Chloé Zhao certainly isn’t trying to hide behind the Marvel shield. The credits for Eternals, the new blockbuster from the Oscar-winning director, describe it as “a Chloe Zhao film”. It has a reported budget of $200m (£148m), which is to say it cost roughly $195m (£144m) more than her previous feature, Nomadland. Everyone loved Nomadland. The reviews for Eternals have been, at best, grudging, and, at worst, disdainful.
Zhao’s involvement in the Marvel Cinematic Universe begs the question: why on earth did she do it? She is known for elegiac, character-driven dramas with small casts, often set on the prairies and paying exhaustive attention to nature and landscape. Her inspirations are Terrence Malick and Wong Kar-wai, not Clark Kent or Bruce Wayne. You wouldn’t expect Jane Campion to direct Guardians of The Galaxy or Robert Bresson to make a series of Spider-Man movies.

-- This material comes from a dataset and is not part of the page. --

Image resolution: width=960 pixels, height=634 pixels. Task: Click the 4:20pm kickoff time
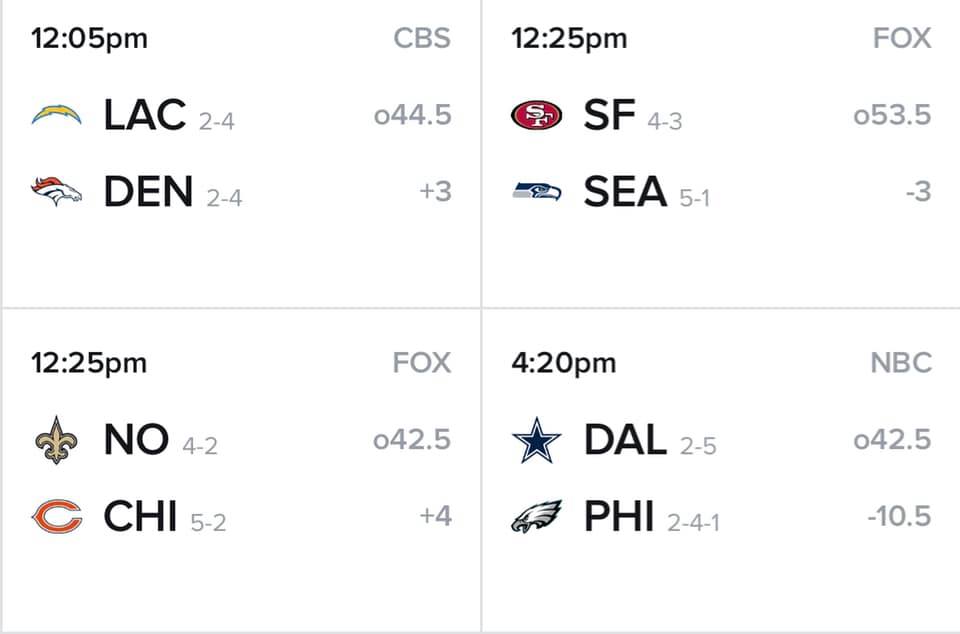(x=563, y=363)
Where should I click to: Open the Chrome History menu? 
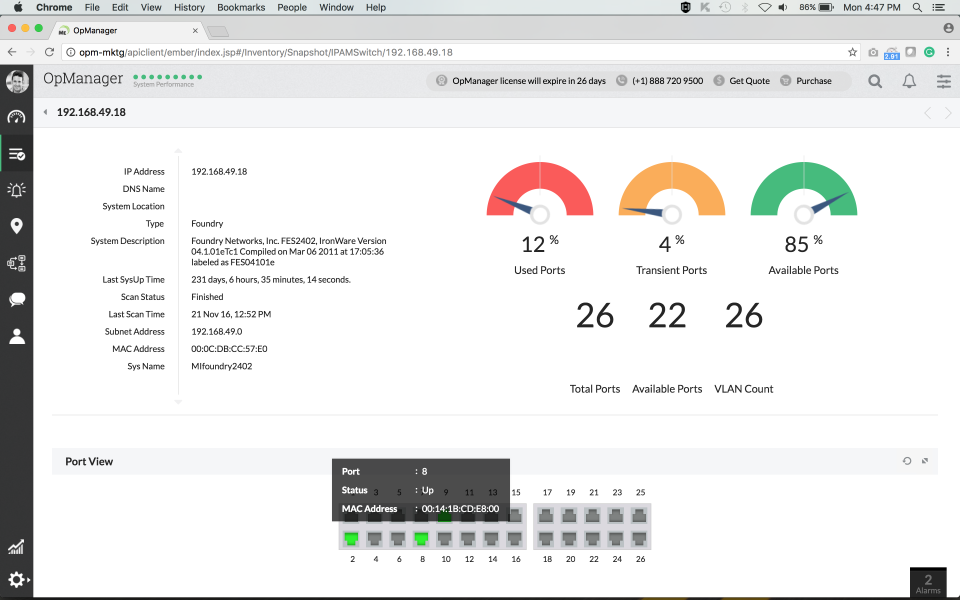tap(189, 7)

One of the most poignant moments in Nomadland showed the itinerant traveller (Frances McDormand) in her van suffering from an upset stomach and relieving herself in a bucket. The film was personal and particular. That was its magic.
So what has led Zhao to unleash rumbling VFX-created dinosaur-like creatures (”Deviants”) to create mayhem in Camden Town, as she does early on in Eternals? Why is she interested in a big, bloated ensemble piece, set in multiple different locations and over many time periods, full of characters who wear funny costumes and who can fly or zap their enemies with rays from their eyes?
The familiar argument, always made when “auteurs” sign on to direct huge budget popcorn movies, is that they are putting their own stamp on the material. It is very hard, though, to see personal touches in Eternals. This is a movie made by a big, corporate machine, not one fashioned by an individual artist.
Yes, the film breaks new ground for Marvel. It has both a gay superhero and a deaf one. Its characters are far more diverse than when producer Kevin Feige was first cranking up his high-testosterone Iron Man and Incredible Hulk stories. There are eco themes (lots of shots of ice floes cracking and volcanoes exploding) and some powerful quieter moments, mainly those featuring Salma Hayek on her remote South Dakota ranch, which look like scenes from Zhao’s earlier films.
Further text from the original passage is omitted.